La estética del arte contemporáneo es un estética de enterradores. No hace más que dejar cadáveres a sus espaldas. El arte moderno ha dado grandes obras como en cualquier otra época, pero a día de hoy, la falta cada vez mayor de verdaderas personalidades provoca un vacío que se rellena con teorías, con retórica banal y pretenciosa, con mera palabrería; la cosa era inevitable, se venía intuyendo desde hacía décadas: no existe un ambiente más falso y apolillado, más superficial y tontorrón que el de la creación artística contemporánea, con el añadido de que viene aderezado con la solemnidad del entierro. Al estallido juvenil y revolucionario de las vanguardias se han impuesto sus inevitables consecuencias, los cadáveres que va dejando detrás de sí, o que al menos pretende dejar. En cuanto a la pintura, primero fue el entierro de la tercera dimensión, luego la realidad como referente, finalmente la representación misma, el tema; hasta que, inevitablemente, durante los años setenta se anunció su defunción por anemia. Ojalá hubiera muerto realmente, así hubiéramos podido pintar con total libertad, en vez de seguir viéndola pulular moribunda, de aquí para allá, excusándose con sutilezas estéticas, intentando respirar de una manera lo suficientemente moderna. Más les hubiera valido a los críticos decir con cierta pompa y circunstancia “¡La pintura ha muerto, viva la pintura!” Pues, de la misma manera que el padre muere, sus hijos, los que lo suceden, siempre serán de la misma estirpe.
Haced el favor de abrir una revista de arte cualquiera. Todo el mundo parece ir vestido de luto. Mirad los cadáveres diseccionados de Damien Hirst: son la perfecta imagen del arte de nuestro tiempo, un arte delicadamente forense. ¿Dónde está aquel paraíso que se nos había prometido, aquella libertad creadora? El siglo XX comenzó preñado de un aliento vital, el XXI es un cementerio artístico. Paseaos por las mejores ferias de todo el mundo; veréis infinitas obras hechas de otras tantas maneras, pero prácticamente todas ellas huelen a lo mismo, todas ellas no son más que proyectos, ideas: todas están muertas. El artista contemporáneo pasa innumerables horas ‘informándose’ de los derroteros que tomará el arte, de cuál es el debate artístico del momento para poder formar parte del sepelio. Hoy la mejor manera de halagar una obra de arte es calificándola de ‘interesante’. Me imagino que si a Miguel Ángel le hubieran dicho que los frescos de la Capilla Sixtina eran ‘interesantes’ los hubiera vuelto a encalar de blanco.

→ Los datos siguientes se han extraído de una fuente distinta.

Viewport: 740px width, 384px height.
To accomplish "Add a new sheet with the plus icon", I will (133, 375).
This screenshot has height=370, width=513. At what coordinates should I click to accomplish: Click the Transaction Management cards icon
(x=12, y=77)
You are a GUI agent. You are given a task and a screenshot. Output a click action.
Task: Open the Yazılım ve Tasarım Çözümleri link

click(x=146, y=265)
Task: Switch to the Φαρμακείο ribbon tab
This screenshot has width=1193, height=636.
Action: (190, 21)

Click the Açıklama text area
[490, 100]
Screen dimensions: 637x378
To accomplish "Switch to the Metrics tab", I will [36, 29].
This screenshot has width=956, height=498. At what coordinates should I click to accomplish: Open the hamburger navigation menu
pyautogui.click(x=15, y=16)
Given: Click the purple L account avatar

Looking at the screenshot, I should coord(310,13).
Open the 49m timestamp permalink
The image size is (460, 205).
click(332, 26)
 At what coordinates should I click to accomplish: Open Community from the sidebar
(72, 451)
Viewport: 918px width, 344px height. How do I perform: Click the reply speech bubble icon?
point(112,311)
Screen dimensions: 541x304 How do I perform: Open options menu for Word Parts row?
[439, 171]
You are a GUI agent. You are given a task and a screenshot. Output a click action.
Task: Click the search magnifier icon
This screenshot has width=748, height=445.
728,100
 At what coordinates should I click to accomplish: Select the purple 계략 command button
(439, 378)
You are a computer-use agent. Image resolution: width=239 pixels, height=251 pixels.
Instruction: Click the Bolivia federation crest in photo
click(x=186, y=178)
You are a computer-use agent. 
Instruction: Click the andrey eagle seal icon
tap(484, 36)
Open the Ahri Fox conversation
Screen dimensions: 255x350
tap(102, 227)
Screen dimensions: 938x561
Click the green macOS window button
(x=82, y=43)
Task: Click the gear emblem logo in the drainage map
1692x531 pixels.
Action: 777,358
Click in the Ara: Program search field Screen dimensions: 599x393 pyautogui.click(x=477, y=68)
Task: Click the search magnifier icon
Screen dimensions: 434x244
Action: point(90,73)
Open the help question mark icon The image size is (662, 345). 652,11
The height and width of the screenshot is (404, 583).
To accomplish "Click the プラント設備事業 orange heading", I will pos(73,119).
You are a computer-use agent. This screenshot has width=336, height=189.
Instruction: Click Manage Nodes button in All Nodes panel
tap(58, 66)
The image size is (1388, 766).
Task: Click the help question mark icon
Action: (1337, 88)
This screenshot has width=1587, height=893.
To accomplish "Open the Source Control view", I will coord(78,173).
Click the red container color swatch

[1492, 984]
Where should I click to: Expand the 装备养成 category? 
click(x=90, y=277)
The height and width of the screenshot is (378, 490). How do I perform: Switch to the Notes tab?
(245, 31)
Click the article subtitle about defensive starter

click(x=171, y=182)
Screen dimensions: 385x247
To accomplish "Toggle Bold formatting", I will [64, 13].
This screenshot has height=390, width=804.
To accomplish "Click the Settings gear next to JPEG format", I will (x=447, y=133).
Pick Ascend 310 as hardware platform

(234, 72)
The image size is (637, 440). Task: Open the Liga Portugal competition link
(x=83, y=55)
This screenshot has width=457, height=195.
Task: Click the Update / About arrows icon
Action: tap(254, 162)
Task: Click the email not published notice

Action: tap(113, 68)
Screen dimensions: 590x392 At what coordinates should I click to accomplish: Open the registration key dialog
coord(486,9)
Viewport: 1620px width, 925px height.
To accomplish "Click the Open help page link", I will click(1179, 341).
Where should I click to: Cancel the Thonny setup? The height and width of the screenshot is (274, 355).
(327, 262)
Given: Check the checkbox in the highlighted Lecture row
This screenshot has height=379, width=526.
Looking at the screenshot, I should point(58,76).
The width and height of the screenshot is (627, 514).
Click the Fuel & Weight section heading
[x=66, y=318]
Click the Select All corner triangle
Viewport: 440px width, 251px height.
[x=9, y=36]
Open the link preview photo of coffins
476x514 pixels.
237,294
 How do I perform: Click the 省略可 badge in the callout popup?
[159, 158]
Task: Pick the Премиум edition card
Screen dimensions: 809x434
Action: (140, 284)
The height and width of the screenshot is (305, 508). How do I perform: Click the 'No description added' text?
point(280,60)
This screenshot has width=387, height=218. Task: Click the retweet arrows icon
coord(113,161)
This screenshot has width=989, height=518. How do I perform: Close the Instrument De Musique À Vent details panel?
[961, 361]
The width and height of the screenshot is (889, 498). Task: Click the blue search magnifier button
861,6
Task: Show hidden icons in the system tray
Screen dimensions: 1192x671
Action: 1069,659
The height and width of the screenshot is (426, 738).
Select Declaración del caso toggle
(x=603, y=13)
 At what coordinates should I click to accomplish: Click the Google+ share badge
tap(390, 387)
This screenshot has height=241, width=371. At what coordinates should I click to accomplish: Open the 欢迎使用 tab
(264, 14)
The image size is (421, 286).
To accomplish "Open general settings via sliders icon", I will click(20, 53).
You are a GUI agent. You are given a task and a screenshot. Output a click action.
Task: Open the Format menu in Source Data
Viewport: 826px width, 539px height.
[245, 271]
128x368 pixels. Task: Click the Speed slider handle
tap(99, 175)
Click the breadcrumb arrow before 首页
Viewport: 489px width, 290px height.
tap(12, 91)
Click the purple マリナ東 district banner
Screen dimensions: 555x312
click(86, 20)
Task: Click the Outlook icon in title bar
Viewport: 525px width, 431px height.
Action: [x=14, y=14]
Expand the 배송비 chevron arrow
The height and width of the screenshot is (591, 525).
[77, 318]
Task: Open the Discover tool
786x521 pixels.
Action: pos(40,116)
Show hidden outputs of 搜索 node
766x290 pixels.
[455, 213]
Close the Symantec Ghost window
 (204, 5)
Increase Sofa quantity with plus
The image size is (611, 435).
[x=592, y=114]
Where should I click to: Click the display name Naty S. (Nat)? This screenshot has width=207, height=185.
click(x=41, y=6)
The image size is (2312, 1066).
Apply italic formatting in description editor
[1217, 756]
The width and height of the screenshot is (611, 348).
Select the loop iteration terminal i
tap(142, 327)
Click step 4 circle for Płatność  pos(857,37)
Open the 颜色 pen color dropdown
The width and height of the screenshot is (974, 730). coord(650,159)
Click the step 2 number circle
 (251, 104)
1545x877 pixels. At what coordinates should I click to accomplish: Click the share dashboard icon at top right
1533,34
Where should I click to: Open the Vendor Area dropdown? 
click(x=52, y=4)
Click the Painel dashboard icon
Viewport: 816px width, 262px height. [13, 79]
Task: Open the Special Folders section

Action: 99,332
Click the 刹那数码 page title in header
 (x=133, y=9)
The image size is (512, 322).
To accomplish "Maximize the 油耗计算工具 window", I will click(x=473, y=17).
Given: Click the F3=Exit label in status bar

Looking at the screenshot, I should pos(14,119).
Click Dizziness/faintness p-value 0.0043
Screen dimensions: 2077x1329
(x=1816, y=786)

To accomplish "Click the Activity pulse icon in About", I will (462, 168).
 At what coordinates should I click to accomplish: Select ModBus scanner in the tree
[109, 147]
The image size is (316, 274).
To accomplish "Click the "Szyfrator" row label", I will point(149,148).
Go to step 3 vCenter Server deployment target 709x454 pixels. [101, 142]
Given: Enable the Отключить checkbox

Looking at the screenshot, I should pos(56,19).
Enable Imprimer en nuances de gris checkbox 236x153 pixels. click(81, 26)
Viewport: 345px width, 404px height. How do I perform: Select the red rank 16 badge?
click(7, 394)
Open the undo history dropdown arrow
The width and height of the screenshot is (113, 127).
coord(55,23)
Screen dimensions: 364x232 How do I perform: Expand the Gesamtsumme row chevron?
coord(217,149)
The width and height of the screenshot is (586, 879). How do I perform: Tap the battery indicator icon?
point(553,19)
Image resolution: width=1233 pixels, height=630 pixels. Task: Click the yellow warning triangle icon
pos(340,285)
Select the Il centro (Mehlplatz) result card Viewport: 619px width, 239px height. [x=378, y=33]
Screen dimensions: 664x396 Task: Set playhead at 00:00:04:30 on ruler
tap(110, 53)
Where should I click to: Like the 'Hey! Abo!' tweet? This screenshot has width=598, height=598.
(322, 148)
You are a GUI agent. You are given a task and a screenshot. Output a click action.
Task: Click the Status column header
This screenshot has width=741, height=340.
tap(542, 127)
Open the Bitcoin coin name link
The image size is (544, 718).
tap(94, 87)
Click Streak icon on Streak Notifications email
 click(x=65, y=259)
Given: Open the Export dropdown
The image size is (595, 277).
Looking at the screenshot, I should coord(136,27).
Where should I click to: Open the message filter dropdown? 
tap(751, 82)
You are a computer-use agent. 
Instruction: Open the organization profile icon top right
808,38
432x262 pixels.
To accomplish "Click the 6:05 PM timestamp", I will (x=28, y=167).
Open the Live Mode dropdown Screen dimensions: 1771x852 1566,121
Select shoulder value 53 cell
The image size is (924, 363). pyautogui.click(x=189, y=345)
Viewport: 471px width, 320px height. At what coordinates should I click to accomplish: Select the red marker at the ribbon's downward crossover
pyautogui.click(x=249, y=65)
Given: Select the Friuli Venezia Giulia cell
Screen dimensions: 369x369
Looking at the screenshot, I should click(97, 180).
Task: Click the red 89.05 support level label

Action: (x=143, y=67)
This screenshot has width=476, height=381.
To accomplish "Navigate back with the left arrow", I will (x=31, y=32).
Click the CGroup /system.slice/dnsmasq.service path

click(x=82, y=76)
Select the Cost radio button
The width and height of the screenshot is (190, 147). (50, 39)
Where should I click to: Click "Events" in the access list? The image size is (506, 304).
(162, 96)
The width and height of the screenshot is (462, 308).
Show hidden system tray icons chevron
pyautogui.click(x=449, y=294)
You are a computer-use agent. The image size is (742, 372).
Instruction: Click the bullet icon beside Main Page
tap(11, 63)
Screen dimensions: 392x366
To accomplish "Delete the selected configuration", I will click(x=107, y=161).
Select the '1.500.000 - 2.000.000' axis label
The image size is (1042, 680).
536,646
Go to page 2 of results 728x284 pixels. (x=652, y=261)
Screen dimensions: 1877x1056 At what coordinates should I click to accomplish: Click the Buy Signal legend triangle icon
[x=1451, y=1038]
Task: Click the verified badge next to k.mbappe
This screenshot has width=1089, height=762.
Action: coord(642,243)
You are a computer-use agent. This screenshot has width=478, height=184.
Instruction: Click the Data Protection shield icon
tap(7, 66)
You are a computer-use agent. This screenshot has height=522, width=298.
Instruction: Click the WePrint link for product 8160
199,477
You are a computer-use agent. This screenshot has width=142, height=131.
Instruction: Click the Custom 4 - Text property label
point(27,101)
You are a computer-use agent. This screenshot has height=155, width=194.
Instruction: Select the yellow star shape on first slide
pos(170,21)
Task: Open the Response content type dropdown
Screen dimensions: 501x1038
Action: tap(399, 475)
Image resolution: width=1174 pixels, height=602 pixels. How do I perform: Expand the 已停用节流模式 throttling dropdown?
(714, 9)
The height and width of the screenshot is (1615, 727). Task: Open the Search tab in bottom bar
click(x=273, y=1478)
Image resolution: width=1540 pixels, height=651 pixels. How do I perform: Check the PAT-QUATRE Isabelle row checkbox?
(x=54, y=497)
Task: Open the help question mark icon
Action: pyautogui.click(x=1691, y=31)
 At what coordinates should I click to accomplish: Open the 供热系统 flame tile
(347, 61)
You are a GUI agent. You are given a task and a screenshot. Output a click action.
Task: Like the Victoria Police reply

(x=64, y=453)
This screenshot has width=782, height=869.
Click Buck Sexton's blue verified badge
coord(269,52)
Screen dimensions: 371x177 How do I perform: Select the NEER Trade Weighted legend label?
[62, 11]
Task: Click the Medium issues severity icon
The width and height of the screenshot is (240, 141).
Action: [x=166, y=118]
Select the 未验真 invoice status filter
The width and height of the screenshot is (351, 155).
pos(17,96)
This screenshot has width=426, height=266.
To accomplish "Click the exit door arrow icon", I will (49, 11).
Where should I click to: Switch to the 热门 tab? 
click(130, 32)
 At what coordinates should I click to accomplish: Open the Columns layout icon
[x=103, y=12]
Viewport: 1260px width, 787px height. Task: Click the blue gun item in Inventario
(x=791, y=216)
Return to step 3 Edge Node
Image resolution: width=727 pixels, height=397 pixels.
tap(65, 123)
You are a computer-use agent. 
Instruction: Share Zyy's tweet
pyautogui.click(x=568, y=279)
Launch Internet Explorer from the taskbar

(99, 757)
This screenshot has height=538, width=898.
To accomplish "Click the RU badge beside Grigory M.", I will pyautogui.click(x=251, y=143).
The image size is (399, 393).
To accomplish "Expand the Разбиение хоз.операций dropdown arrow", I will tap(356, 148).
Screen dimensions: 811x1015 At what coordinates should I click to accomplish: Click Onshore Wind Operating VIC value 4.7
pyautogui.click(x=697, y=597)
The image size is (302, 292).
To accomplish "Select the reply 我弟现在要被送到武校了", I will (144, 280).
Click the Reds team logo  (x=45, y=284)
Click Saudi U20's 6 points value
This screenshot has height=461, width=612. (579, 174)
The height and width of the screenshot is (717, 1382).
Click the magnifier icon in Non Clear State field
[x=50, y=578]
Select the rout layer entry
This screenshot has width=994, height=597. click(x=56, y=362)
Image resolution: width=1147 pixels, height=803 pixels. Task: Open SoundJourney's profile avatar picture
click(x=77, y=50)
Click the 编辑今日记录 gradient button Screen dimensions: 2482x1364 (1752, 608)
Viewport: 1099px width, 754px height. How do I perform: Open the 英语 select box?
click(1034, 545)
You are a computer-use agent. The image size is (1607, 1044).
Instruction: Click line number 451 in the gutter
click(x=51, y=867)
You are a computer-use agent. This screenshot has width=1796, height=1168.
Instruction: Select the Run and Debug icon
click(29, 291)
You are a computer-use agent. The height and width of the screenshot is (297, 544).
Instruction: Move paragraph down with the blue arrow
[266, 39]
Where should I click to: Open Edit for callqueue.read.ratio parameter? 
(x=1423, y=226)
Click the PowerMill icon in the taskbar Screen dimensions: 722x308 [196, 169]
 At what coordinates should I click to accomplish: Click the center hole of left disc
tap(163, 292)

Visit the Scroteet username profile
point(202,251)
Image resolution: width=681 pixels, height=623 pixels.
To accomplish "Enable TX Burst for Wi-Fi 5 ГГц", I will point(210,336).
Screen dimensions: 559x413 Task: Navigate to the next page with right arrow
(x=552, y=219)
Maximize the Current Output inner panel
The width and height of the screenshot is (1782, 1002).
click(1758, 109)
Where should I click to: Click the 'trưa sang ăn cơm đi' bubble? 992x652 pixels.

La pintura, el dibujo, deben ser un arte vital y verdadero. Un arte fecundo, que surja de manera natural a partir de la vida, por pura necesidad, y no bajo los dictados de las revistas. Necesitamos igualmente algún tipo de estética que aparezca con la misma espontaneidad que se le aparece la vocación al artista. Una estética que sepa dar al menos dos o tres ideas importantes, en vez de presentarse como el producto de innumerables clichés. ¿Cuál es la vocación artística de nuestro tiempo? Seguramente, muchos de los verdaderos artistas del momento son absolutamente desconocidos. Sean cuales sean los rumbos que decida tomar el arte, deberán imponerse por sí mismos como ocurre con cualquier otra circunstancia vital. Cuando las esquelas de las revistas anuncien por fin que el arte ha muerto, para entonces habrá ya resucitado.